#### [Assigned task]
Output, without any change, the listing below from its opening line up to and including the line with "Click the Ethereum network icon".

╭─ Exercise inputs

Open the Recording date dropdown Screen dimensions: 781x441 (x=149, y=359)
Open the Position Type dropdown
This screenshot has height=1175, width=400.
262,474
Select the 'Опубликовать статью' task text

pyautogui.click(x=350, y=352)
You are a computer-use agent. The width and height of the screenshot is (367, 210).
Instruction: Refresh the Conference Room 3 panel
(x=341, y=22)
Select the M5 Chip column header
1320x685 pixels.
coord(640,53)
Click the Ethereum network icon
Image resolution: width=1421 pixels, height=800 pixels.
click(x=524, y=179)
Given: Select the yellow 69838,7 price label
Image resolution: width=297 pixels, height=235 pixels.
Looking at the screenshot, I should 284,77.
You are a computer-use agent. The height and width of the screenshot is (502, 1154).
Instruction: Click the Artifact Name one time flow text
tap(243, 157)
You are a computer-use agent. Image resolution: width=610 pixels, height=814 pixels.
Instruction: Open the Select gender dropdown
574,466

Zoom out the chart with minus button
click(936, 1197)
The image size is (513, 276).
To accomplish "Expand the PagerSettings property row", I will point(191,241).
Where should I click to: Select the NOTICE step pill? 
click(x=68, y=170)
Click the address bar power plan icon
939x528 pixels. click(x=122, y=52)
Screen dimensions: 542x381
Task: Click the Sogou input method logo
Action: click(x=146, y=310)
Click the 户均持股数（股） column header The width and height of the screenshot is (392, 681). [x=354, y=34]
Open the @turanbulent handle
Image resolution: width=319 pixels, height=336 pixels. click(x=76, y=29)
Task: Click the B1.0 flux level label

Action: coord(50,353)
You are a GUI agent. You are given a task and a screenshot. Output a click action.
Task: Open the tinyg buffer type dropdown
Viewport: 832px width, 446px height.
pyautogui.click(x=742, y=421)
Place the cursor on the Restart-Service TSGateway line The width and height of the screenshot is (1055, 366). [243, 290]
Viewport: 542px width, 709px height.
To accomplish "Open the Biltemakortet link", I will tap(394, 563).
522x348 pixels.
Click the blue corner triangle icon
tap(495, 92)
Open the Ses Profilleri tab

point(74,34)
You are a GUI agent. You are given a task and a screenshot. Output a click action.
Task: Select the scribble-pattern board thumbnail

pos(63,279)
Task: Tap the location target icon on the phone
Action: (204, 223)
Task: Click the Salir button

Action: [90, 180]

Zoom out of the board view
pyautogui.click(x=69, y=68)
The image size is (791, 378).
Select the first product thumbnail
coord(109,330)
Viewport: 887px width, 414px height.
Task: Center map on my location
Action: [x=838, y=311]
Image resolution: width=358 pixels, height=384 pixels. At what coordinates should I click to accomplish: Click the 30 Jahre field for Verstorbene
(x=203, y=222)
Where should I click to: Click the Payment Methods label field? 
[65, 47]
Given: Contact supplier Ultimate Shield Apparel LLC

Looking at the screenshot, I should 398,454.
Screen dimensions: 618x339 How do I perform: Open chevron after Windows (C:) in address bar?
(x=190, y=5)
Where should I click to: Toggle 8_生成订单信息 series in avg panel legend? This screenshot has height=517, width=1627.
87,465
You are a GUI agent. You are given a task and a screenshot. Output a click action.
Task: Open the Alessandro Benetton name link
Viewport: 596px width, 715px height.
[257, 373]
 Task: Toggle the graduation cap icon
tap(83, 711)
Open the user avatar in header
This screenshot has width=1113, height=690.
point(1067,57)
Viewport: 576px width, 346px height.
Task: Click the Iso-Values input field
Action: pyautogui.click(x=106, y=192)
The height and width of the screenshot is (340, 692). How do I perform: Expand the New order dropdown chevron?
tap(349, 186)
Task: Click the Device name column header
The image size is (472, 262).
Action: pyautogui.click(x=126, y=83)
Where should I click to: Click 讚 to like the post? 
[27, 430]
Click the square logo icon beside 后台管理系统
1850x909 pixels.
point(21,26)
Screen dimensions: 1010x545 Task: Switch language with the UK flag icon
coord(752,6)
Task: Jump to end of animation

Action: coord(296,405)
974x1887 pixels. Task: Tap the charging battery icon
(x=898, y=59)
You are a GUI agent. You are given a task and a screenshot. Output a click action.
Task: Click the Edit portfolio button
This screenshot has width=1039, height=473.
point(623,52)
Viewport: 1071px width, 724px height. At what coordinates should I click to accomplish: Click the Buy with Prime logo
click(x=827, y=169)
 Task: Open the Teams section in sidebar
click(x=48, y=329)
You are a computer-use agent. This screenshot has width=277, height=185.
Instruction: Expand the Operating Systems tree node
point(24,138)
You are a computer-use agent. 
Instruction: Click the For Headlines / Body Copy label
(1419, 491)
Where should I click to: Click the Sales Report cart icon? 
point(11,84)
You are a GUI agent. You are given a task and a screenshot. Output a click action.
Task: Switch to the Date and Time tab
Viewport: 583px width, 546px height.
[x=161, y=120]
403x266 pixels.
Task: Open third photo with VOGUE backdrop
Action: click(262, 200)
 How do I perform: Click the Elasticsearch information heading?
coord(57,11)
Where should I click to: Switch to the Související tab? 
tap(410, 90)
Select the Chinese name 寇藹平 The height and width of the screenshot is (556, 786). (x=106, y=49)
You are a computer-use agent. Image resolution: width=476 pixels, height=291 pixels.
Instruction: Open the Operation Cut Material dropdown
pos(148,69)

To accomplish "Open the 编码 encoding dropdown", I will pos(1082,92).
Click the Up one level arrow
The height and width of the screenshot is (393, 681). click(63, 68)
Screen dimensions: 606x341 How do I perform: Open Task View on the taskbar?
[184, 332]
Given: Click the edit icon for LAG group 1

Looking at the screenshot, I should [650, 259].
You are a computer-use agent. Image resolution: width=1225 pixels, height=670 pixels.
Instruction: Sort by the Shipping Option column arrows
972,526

╰─

#### [Final answer]
Open the Recording date dropdown Screen dimensions: 781x441 (x=149, y=359)
Open the Position Type dropdown
This screenshot has height=1175, width=400.
262,474
Select the 'Опубликовать статью' task text

pyautogui.click(x=350, y=352)
You are a computer-use agent. The width and height of the screenshot is (367, 210).
Instruction: Refresh the Conference Room 3 panel
(x=341, y=22)
Select the M5 Chip column header
1320x685 pixels.
coord(640,53)
Click the Ethereum network icon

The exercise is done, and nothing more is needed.